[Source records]
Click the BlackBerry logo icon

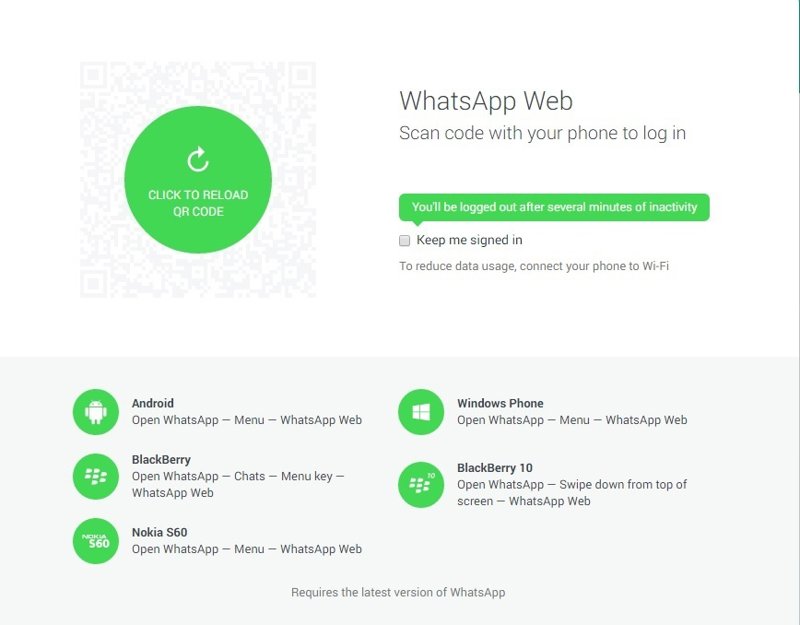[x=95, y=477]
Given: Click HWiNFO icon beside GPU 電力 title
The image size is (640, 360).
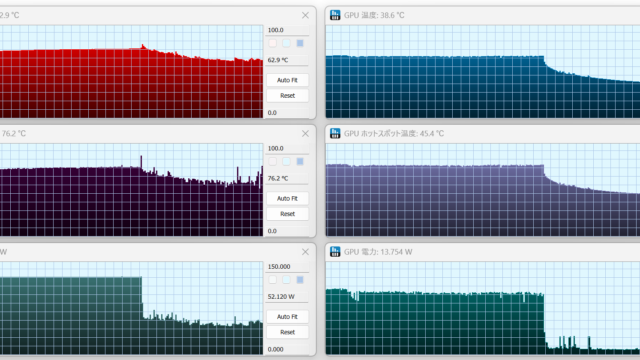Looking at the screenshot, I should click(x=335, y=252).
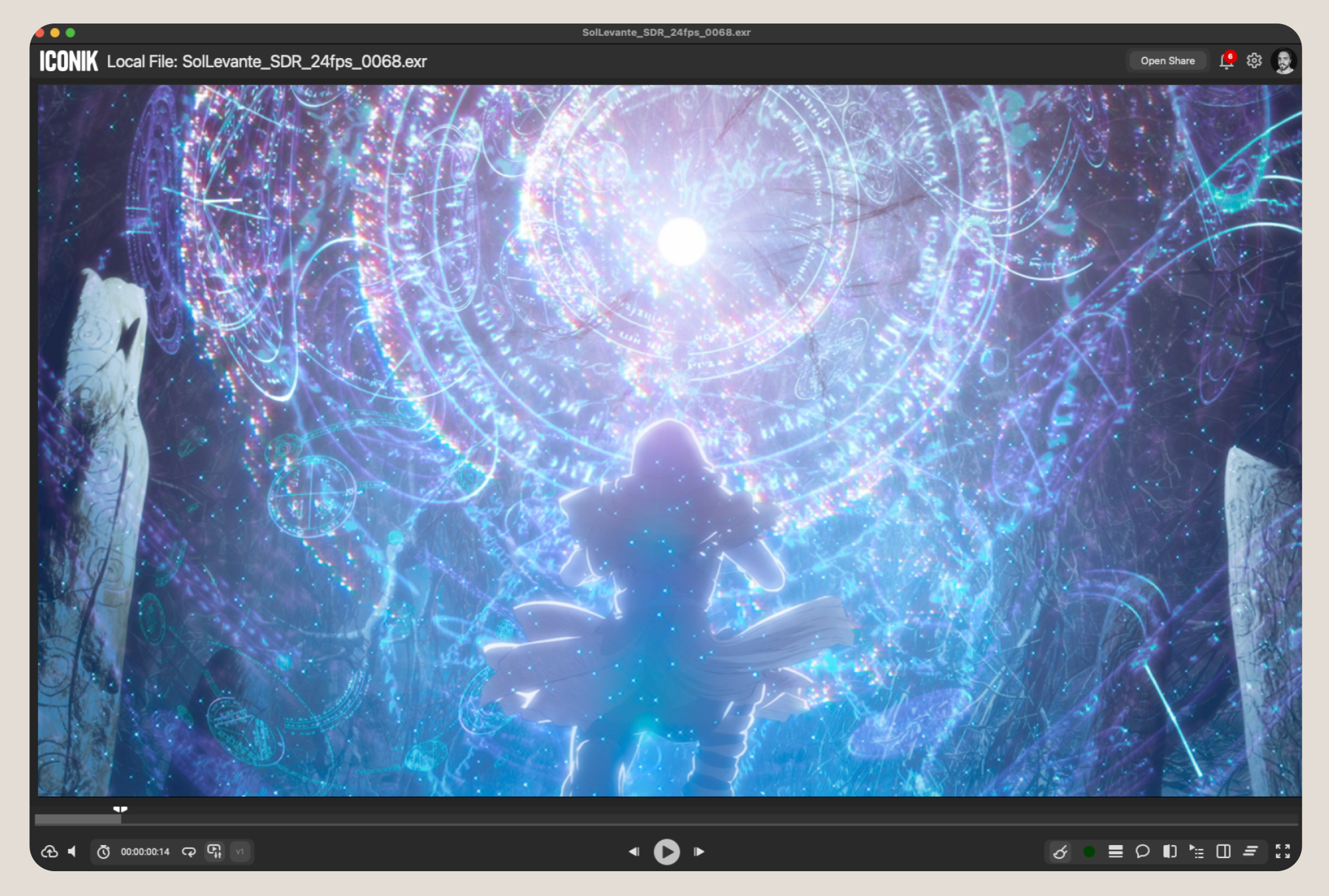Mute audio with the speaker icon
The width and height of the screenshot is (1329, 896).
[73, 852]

**EXERCISE GOAL**: Retype everything from the line containing "Given: Click HWiNFO icon beside GPU 電力 title" down to the end of the items, leaving out the pictures.

**RESPONSE TO THIS EXERCISE**:
Given: Click HWiNFO icon beside GPU 電力 title
The image size is (640, 360).
Looking at the screenshot, I should click(x=335, y=252).
Mute audio with the speaker icon
The width and height of the screenshot is (1329, 896).
[73, 852]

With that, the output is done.